There are also two star turns from two actors best known for their television comedy work: Jennifer Saunders, returning to the theatrical stage for the first time in a quarter of a century when she appeared just down the street at the Stand Theatre (now the Novello) in a comedy called Me and Mamie O'Rourke alongside her TV sidekick Dawn French, does an imperious turn as the Lady Bracknell-like Duchess of Berwick. Kevin Bishop is more interestingly disguised as another aristocrat on a mission of his own.

The Oscar Wilde season now feels like it is hitting its stride, with productions of An Ideal Husband and The Importance of Being Earnest still to come.  


Lady Windermere's Fan is at the Vaudeville Theatre until 7th April.

Lady Windermere's Fan Tickets are available now. 


What the popular press said...

"It is not as exquisitely constructed as his masterpiece, The Importance of Being Earnest, which will be produced later this year as part of the same Oscar Wilde season in London's West End.

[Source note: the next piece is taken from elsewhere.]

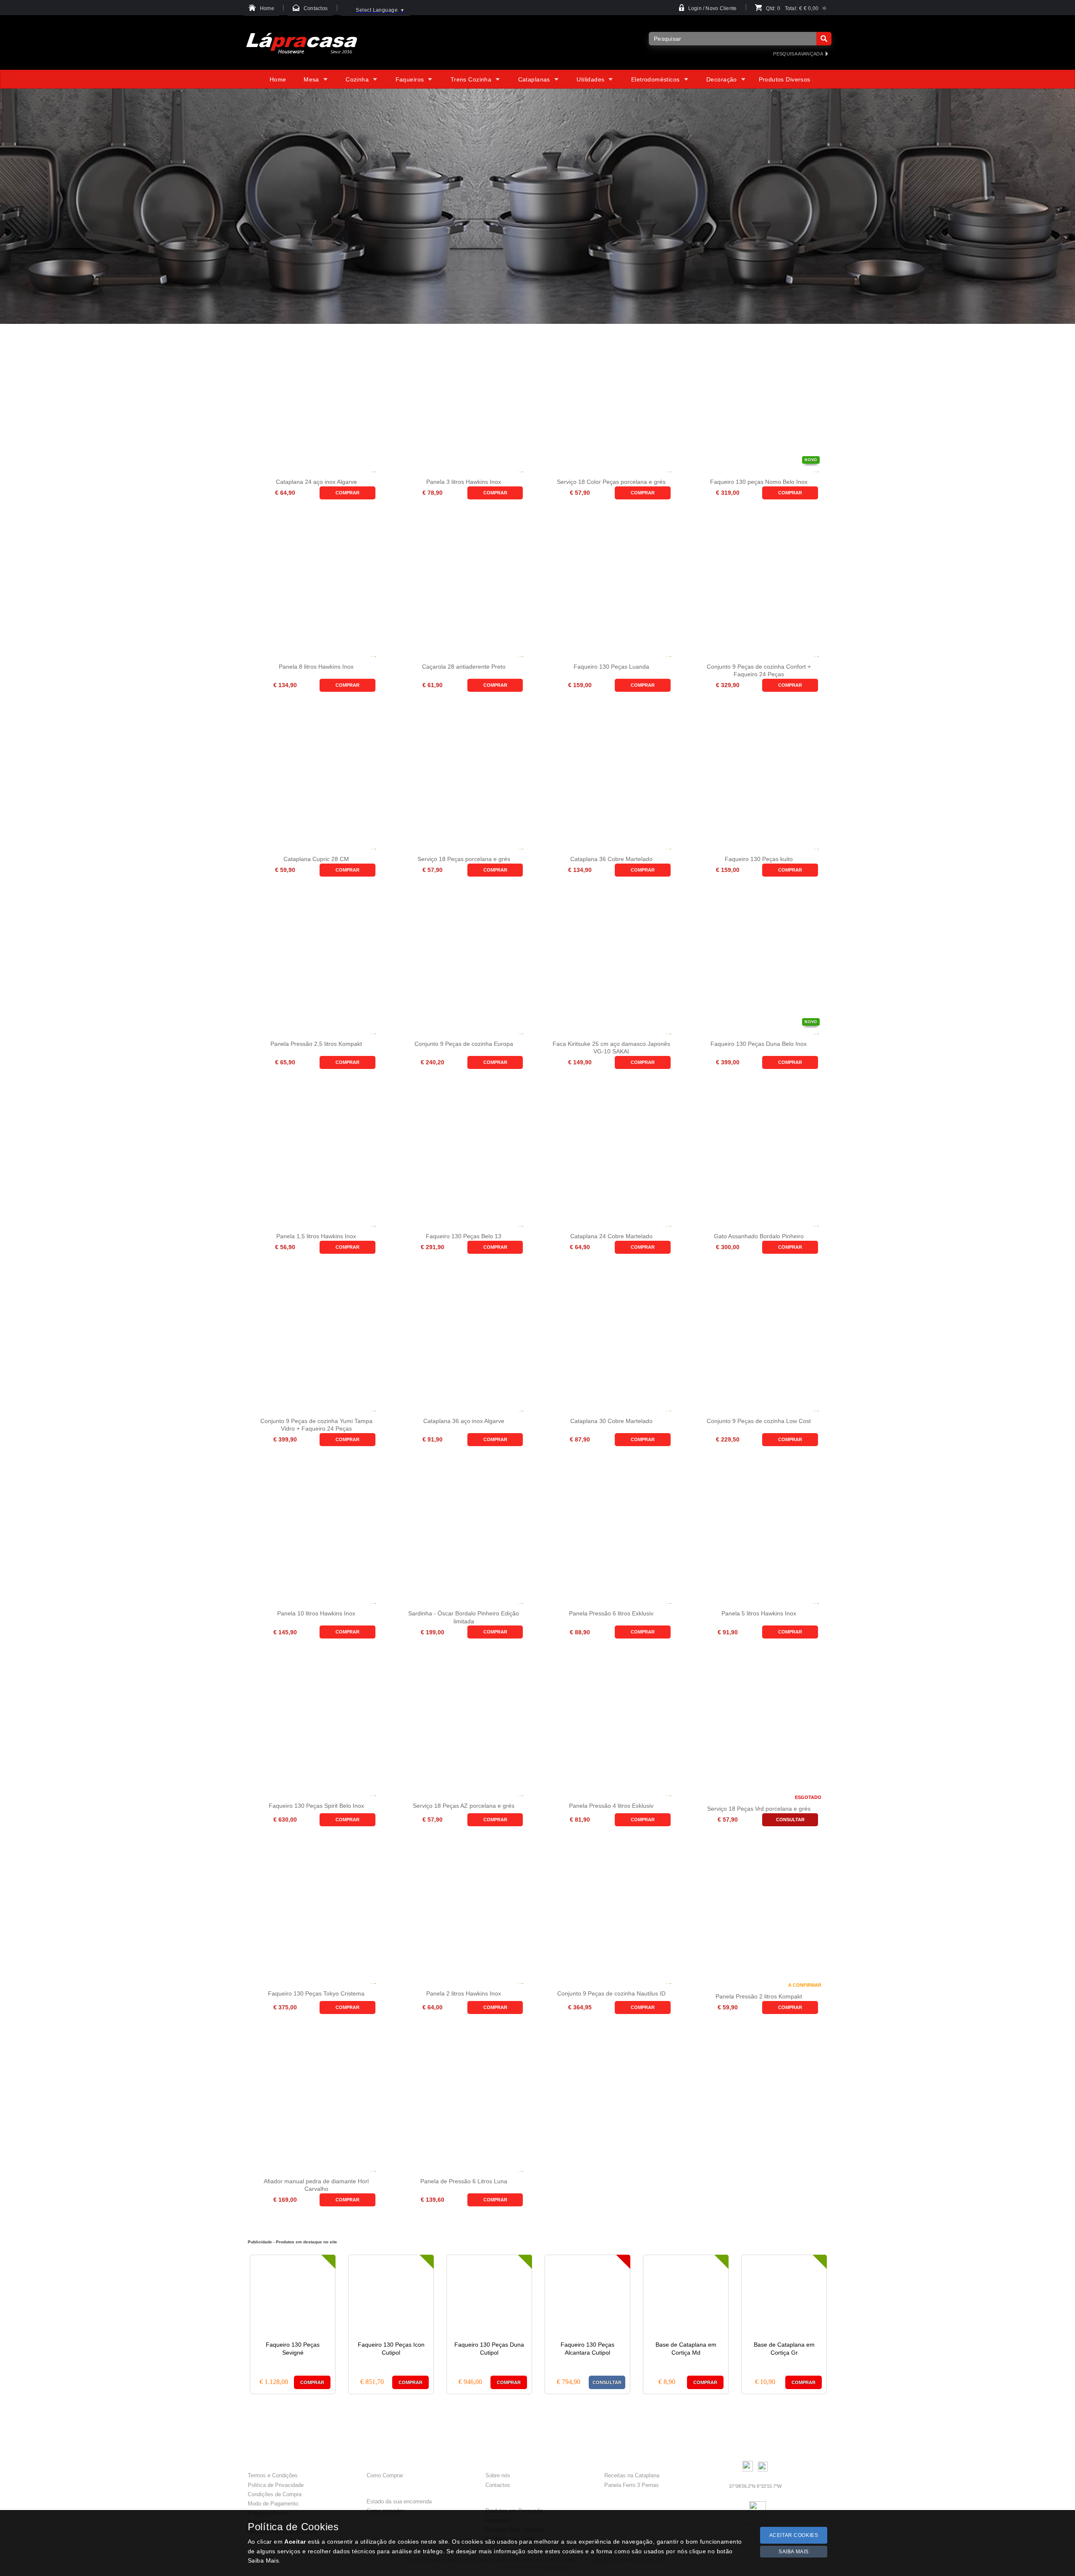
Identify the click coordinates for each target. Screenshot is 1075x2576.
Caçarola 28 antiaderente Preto (464, 666)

But there is a delicacy beneath the play's creakiness and its avalanche of epigrams; a great revival can cut through the brittleness to reveal genuine feeling."
Lyn Gardner, The Guardian (three stars)

"It's serviceable enough as a fun night out, then, and fans of Saunders would be mad to miss it, but I'd prefer a production which, to borrow a line from the play, more keenly reminded us we are all in the gutter even as it tantalised us with its star."
Dominic Cavendish, Telegraph (three stars)

"There are some lovely bits of business in Burke's production - two men sharing a furtive and lingering cigarette, for example - but she allows the tempo to drop at points."